Passage for review >>
┌────────

The second step may be a gradual revision of the terms of contracts, transforming their provisions into logic and mathematical formulas. Finally, use simple, clear vocabulary and create a structure for contracts that is flexible and as adaptable as possible to the new environment.
Lack Of Necessary Infrastructure And Extensive User Support
It is assumed that in order to execute legal smart contracts, some kind of information from external sources will be needed, such as air temperature, etc.
If a smart contract is performed automatically without human involvement, following algorithms already laid down, then there is a problem with obtaining such information and – especially – confirming its validity.
Oracles programs have been proposed to solve this problem, but there are many other concerns: lack of proper infrastructure, poor public awareness of blockchain technology, and unpopularity and mistrust of cryptocurrencies among the public.
Most likely, the solution to these difficulties is a matter of time, but it is necessary to work now to popularize cryptocurrencies and build trust in them.
Defining The Programming Language Of Legal Smart Contracts
Today, one of the most common languages for writing smart contracts is Solidity, which in particular is used in the Ethereum environment. Although this language is at an early stage of development, it is already possible to create a variety of contracts with its help.
The capabilities of this programming language give rise to scientific discussions about its turning completeness — an ability to program any computational algorithm. Although the arguments against the turning-completeness of Solidity are very strong. Also, we all should remember that this language is still under active development, and its specific area of application does not provide a solution to every problem.
However, to date, the opportunities provided by such languages are open only to programmers, which does not greatly facilitate the work of smart contract lawyers who do not have programming skills.
The Future of Smart Contracts and Ways of Solving Current Challenges
Thus, assuming that in the future the use of legal smart contracts will be massive, we should already think about simplifying the tools for their creation. Perhaps it would be appropriate to develop a consistent, unambiguous, and, what is an important, easy-to-use special programming language for legal smart contracts or special tools to translate familiar to many contracts into the logic of a smart contract.
At the same time, there is already a real opportunity to create legal smart contracts aimed at collecting cryptocurrency (secure pooling of funds) for specific purposes. This, in particular, can already be done on the Trustee platform, where any user without any special knowledge and programming languages is able to generate and upload a smart contract to the network in just a few minutes. Using the platform is convenient, and does not require additional costs and additional procedures.
In any case, there is no doubt that smart contracts are changing our lives for the better – they are becoming safer and more secure in the digital realm. Smart contracts will continue to evolve and improve, and maybe very soon we will see the most invulnerable smart contract in the world. It will show that nothing is impossible.
A legal smart contract is a code in blockchain technology. A virtual machine executes it after receiving a transaction with the right parameters.
With the development of computer and blockchain technologies, the idea of automatic contracts that are self-executing using algorithms has become popular, and today with many legal nuances, but still implemented, in particular on the Ethereum platform.
The attitude of regulators in different countries to such “smart” agreements differs, depending on the regulation of cryptocurrencies in the relevant jurisdiction and the peremptory norms of law and order. Nevertheless, the future of smart contracts seems quite intriguing.

└────────

The data >>
┌────────

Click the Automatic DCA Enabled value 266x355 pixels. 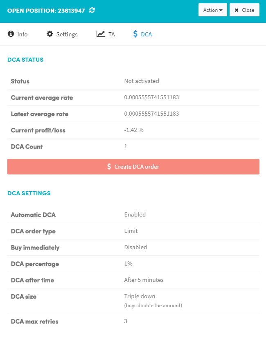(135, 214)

└────────
┌────────

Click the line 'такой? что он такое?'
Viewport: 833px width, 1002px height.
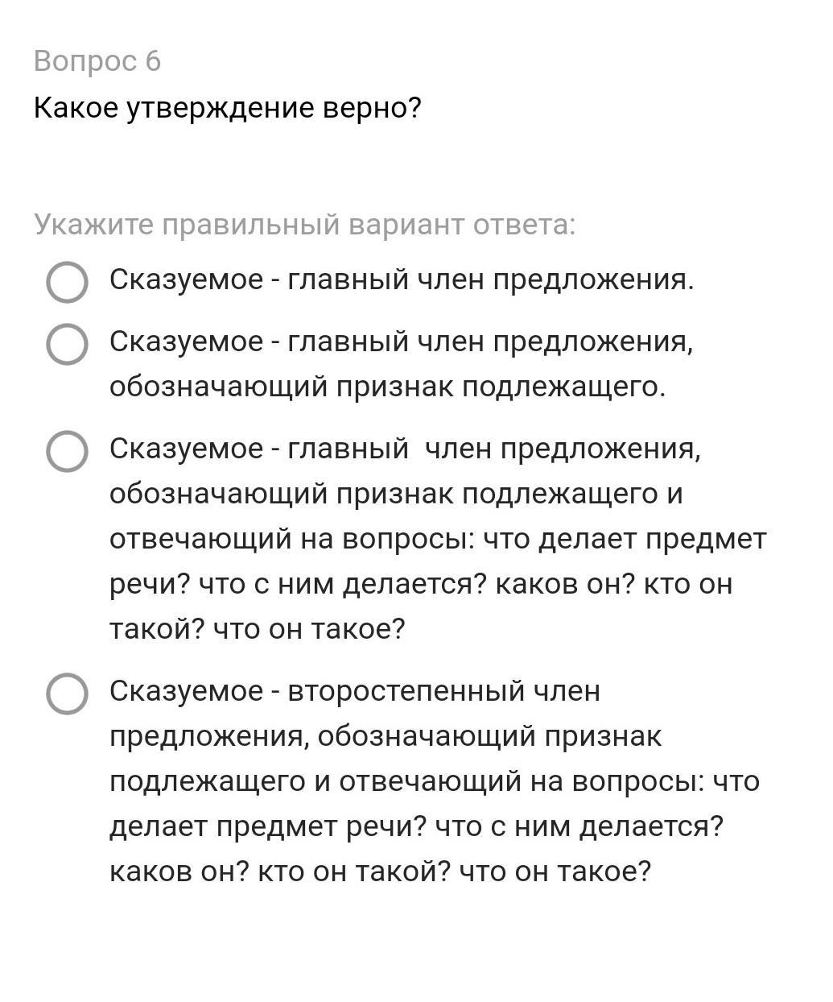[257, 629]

└────────

Your objective >> List every section heading in the text on legal smart contracts. The records come from a different source than the text.

Expected answer >>
- Lack Of Necessary Infrastructure And Extensive User Support
- Defining The Programming Language Of Legal Smart Contracts
- The Future of Smart Contracts and Ways of Solving Current Challenges